Monday 18 February 2013

Hadaka Matsuri (Or Naked Man Festival) - 裸祭り

I've done some pretty crazy things in my life. I've eaten snake. I've jumped in a hole in an icy lake. I've stroked a full grown wild tiger. But my recent escapade goes right up there with the others, if not eclipses them. I took part in the most insane festival possible to imagine. I took part in the Hadaka Matsuri 裸祭り!

Imagine this: 9,000 semi-naked men running through the streets, on a bitterly cold February night, wearing nothing but a small Japanese style loin cloth (A Fundoshi フンドシ) and traditional socks (Tabi 足袋) and your still not even close to the full madness. All these men are then paraded around the streets chanting themselves into a frenzy while people throw freezing cold water on them.


They are then funnelled into a small alley where police stand firm and female onlookers are whipping up a frenzy of their own, until you reach the grounds of Saidaiji temple (西大寺). Here they are 'cleansed' with a pool of freezing water, just over waist high (Not forgetting your only wearing a loin cloth and a pair of socks on a cold night, outside). The parade then takes you around the temple its self where more onlookers cheer and high-five you. You are blessed for good luck and then you enter 'the arena!' Here, you must wait, patiently, naked, wet, in the cold, for... ...wait for it.... ...sticks.


The aim of the game is to complete with the 9,000 other naked men for one of two stick filled with incense, trying not to be; beaten, full down the steps to the temple, crushed, wrestled to the ground or trodden on, in the process. If you are lucky enough to survive this gauntlet with sticks in hand, you will achieve hero like status, as well as being blessed for a year and a substantial cash price!

This is what I did. Not the hero like status, blessed, cash rich part; the attempting part to become the former. Loin clothed, wet and cold in the streets of Japan, wrestling with others for a glimpse of stick. It was nothing short of total insanity and carnage. I have on occasion defend the 'Japanese people are crazy' stereotype, but after this I don't have a leg to stand on.

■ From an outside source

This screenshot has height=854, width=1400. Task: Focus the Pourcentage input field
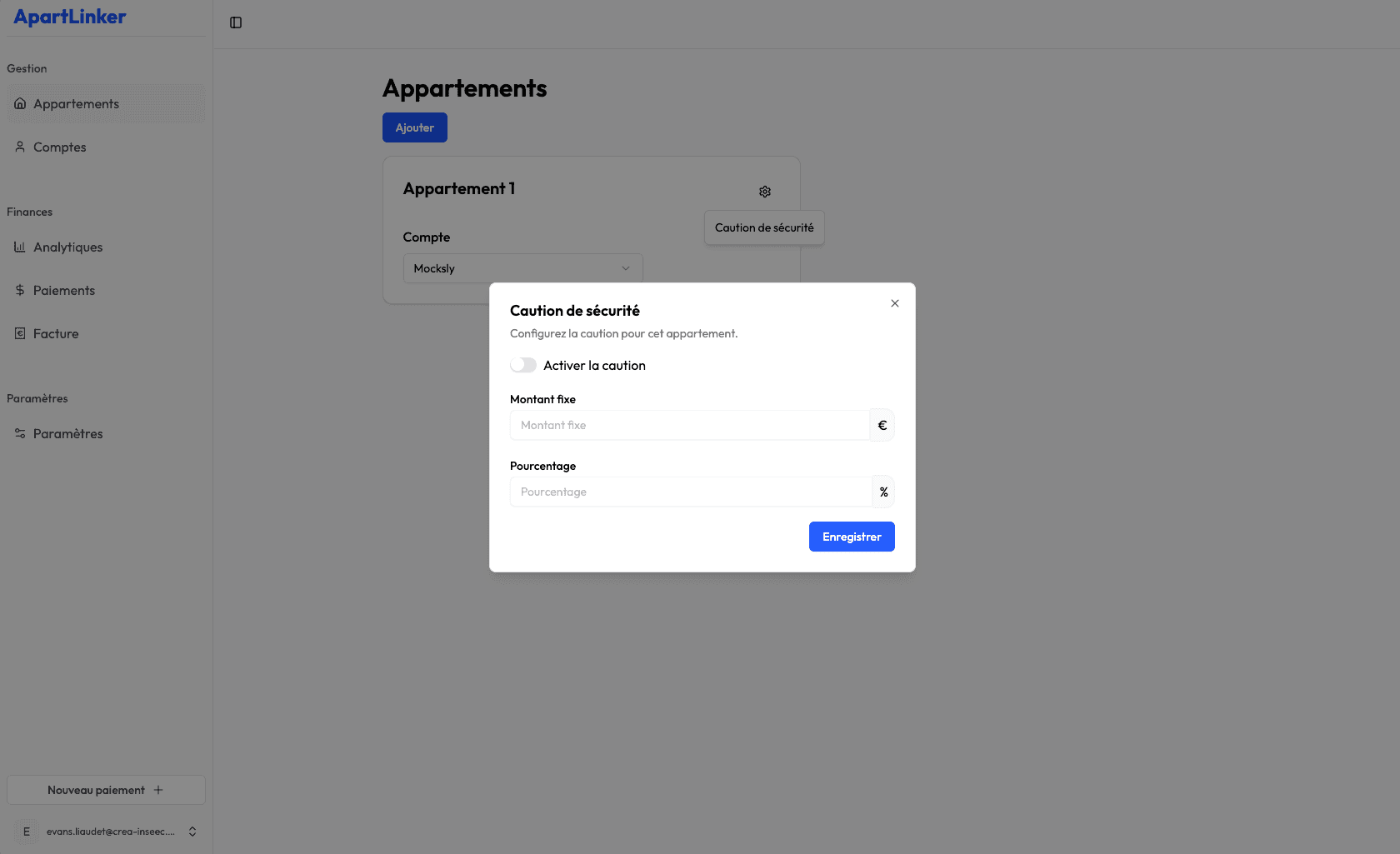691,492
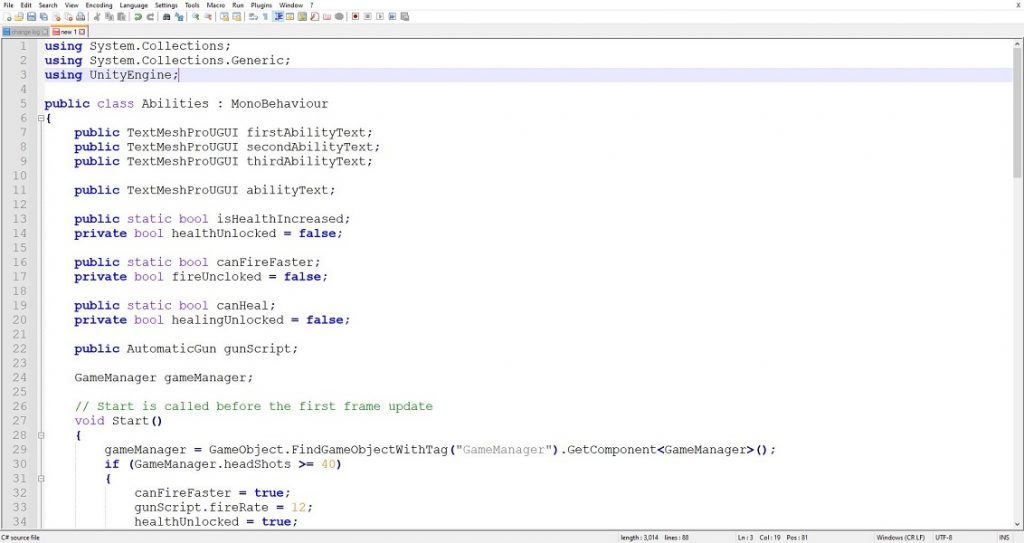Click the Save file toolbar icon
1024x543 pixels.
(31, 17)
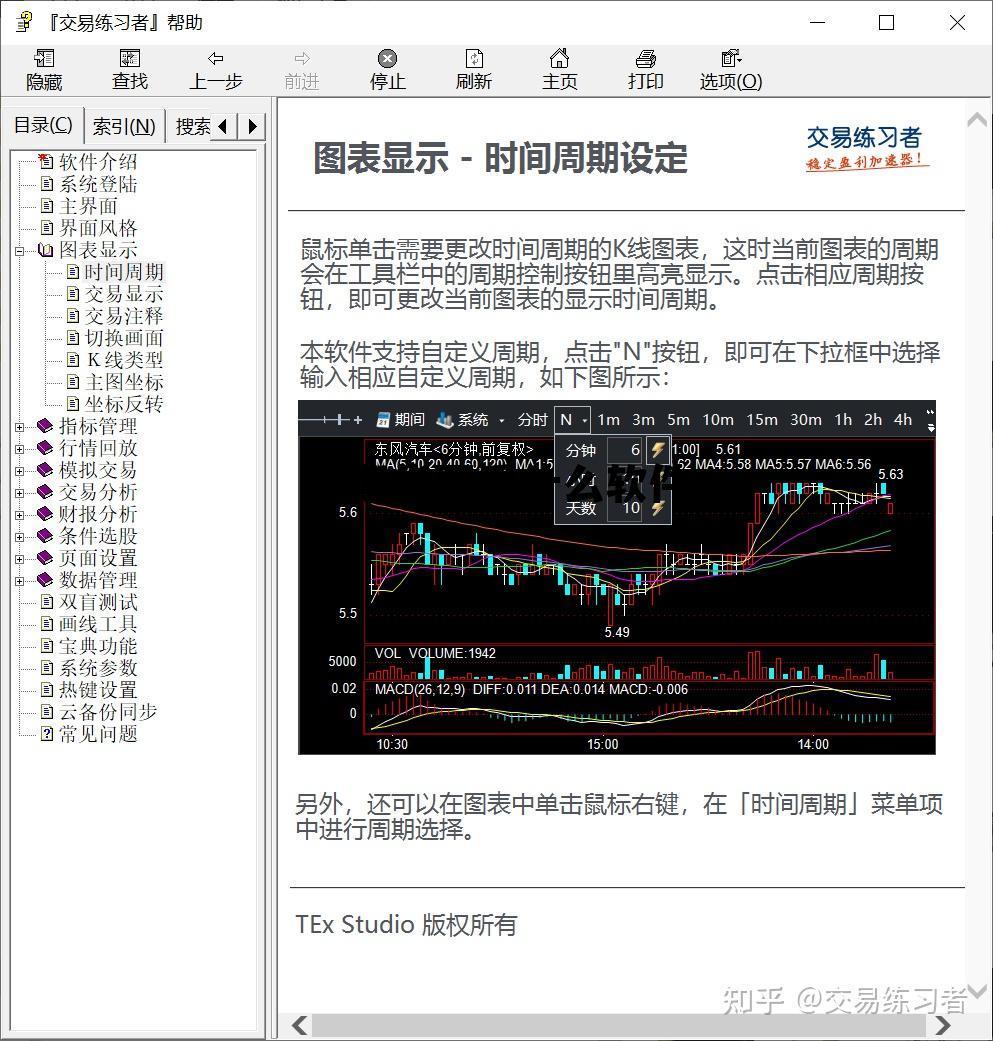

There were countdowns to the dropping of the sticks and once it reached a minute before, the tension and atmosphere was electric. Just before the sticks were dropped, the lights went out, something of which I had no idea.

Managing to survive the cold and I made my way up the steps to the temple, where pushing serge which caused men to topple down the stairs head-over-heals, one on top of another like human dominos. Having made it to the top of the stairs I narrowly avoided such doom on more than one occasion, hit the deck to prevent a slinky affect and digging my feet in while grab hold of the nearest free Japanese mans limb, seemed to fair me well. Once I squeezed my way in to the human bait ball, the all new danger of being crushed to death became all too realistic. With men more tightly compacted than a Tokyo commuter train, it was hard to breath and I was even unable to move an arm it was so densely packed. I couldn't and I'm not sure I would have even wanted to make it close to the epicentre of the riot, where I presume the sticks were, but I'm told warmth from the shared body heat is so intense it is like the hottest sauna.


This battle lasted for over an hour, with the sticks moved and fought over in big huddles until they reached their final destination and the event was over. Naked man roamed the streets and disappeared into the night, as did I; confused, shocked, cold and tired. If someone asks me “Are Japanese people really that crazy?” again, I will refer them to the Hadaka Matsuri.